Sa mère aspirait à devenir actrice et s’était installée à Chicago dans l’espoir d’intégrer une production théâtrale. Ça n’a jamais eu lieu. La ville l’a engloutie.

Yolanda Hunter faisait partie de ces rares personnes à être trop lumineuse pour une ville pourrie comme celle dans laquelle elle avait grandi. Avec sa peau chocolat et ses boucles sauvages et naturelles, elle avait une force qu’on ne pouvait sous-estimer. Ma mère m’a raconté des histoires du temps où elles étaient au lycée et plus elle m’en racontait, plus je voyais Yolanda dans sa fille. Mais Yolanda ne s’est pas réalisée dans la ville du vent. Son histoire ne ressemblait en rien à un conte de fées, ni de près ni de loin.

Elle commença à sortir tard le soir et à devenir accro aux substances qui lui permettaient de tenir toute la nuit. Elle n’en est jamais sortie et Dakota a toujours été déterminée à accomplir le rêve de sa mère.

 

Dakota se penche plus près de moi, je chasse cette femme de mes pensées. Ses cheveux chatouillent mon nez et je m’enfonce encore plus profondément dans mon siège en souhaitant que ce moment reste à jamais gravé dans ma mémoire. La solitude laisse des traces sur moi. Je ne lui avouerai jamais, mais un simple contact d’elle me fait ressentir des choses, et c’est tout ce que je demande.

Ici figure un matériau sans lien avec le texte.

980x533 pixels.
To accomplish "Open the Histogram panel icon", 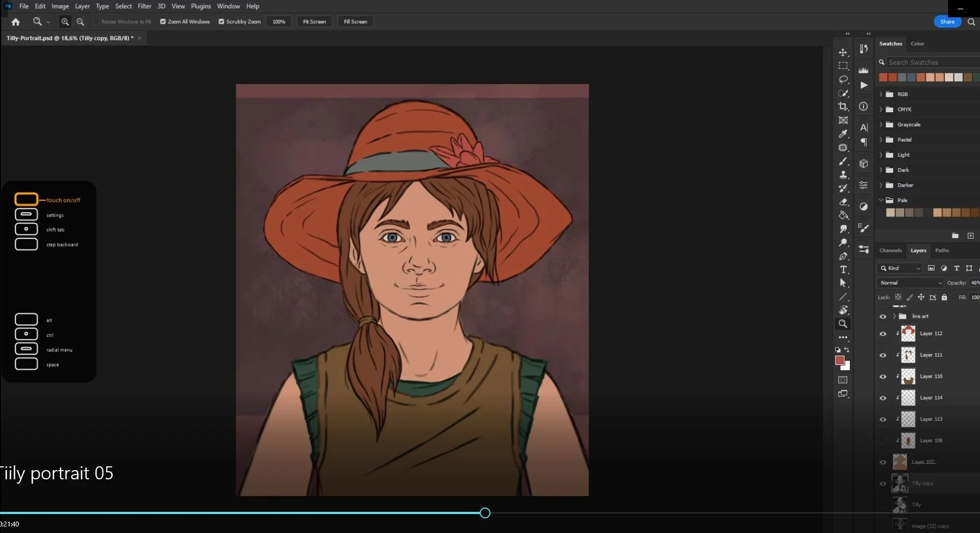I will [863, 70].

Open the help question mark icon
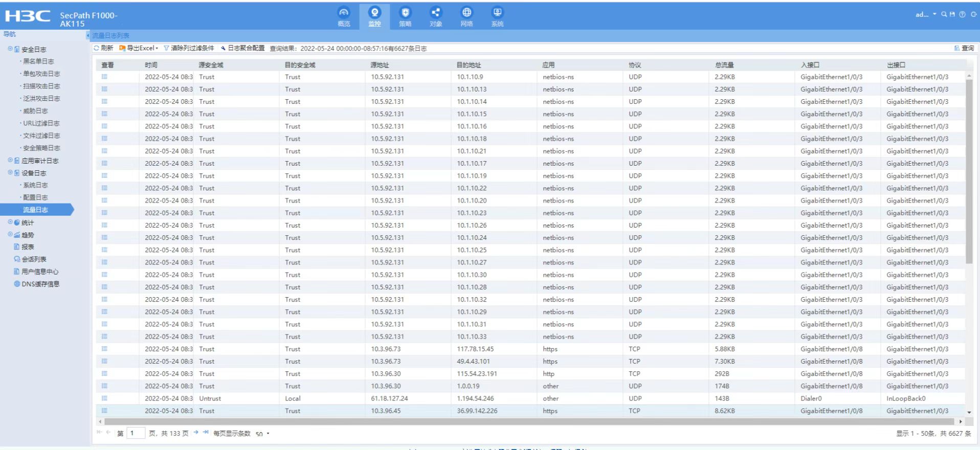[x=962, y=14]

– Demain, mon pétage de plombs me paraîtra comique.

Sa remarque soudaine vient à point pour changer de sujet. Je suis content. Je lui dis que je suis d’accord avec elle et lui rappelle que, si elle a besoin de quoi que ce soit, elle ne doit pas hésiter à me le faire savoir.

 

Nous restons assis en silence pendant quelques minutes, quand le portable de Dakota se met à sonner. Une voix masculine se fait entendre et elle s’écarte de moi. J’attrape une serviette en papier sur la table et en fais des confettis.

– J’y serai, garde-moi une place, gazouille-t-elle au téléphone.

Elle range son portable dans son sac et se lève.

– C’était Aiden.

Elle se penche, j’ai l’impression qu’elle va m’embrasser, alors je me rapproche, mais elle ne le fait pas. Je sens mes joues s’enflammer pendant que je l’observe prendre une grande gorgée de son frappucino. Ma poitrine se serre de honte.

– Il y a une audition et il va me garder une place. C’est pour une pub, je crois. Je dois y aller, mais merci pour le café. Il faut qu’on remette ça bientôt !

Elle pose sa main sur mon épaule avant de m’embrasser sur la joue.

Puis elle disparaît dans un tourbillon. C’était bizarre. Je ne supporte pas Aiden. C’était doublement bizarre. Il essaie sûrement de l’entraîner du mauvais côté. Lui ne me plaît pas du tout et elle, elle me manque déjà.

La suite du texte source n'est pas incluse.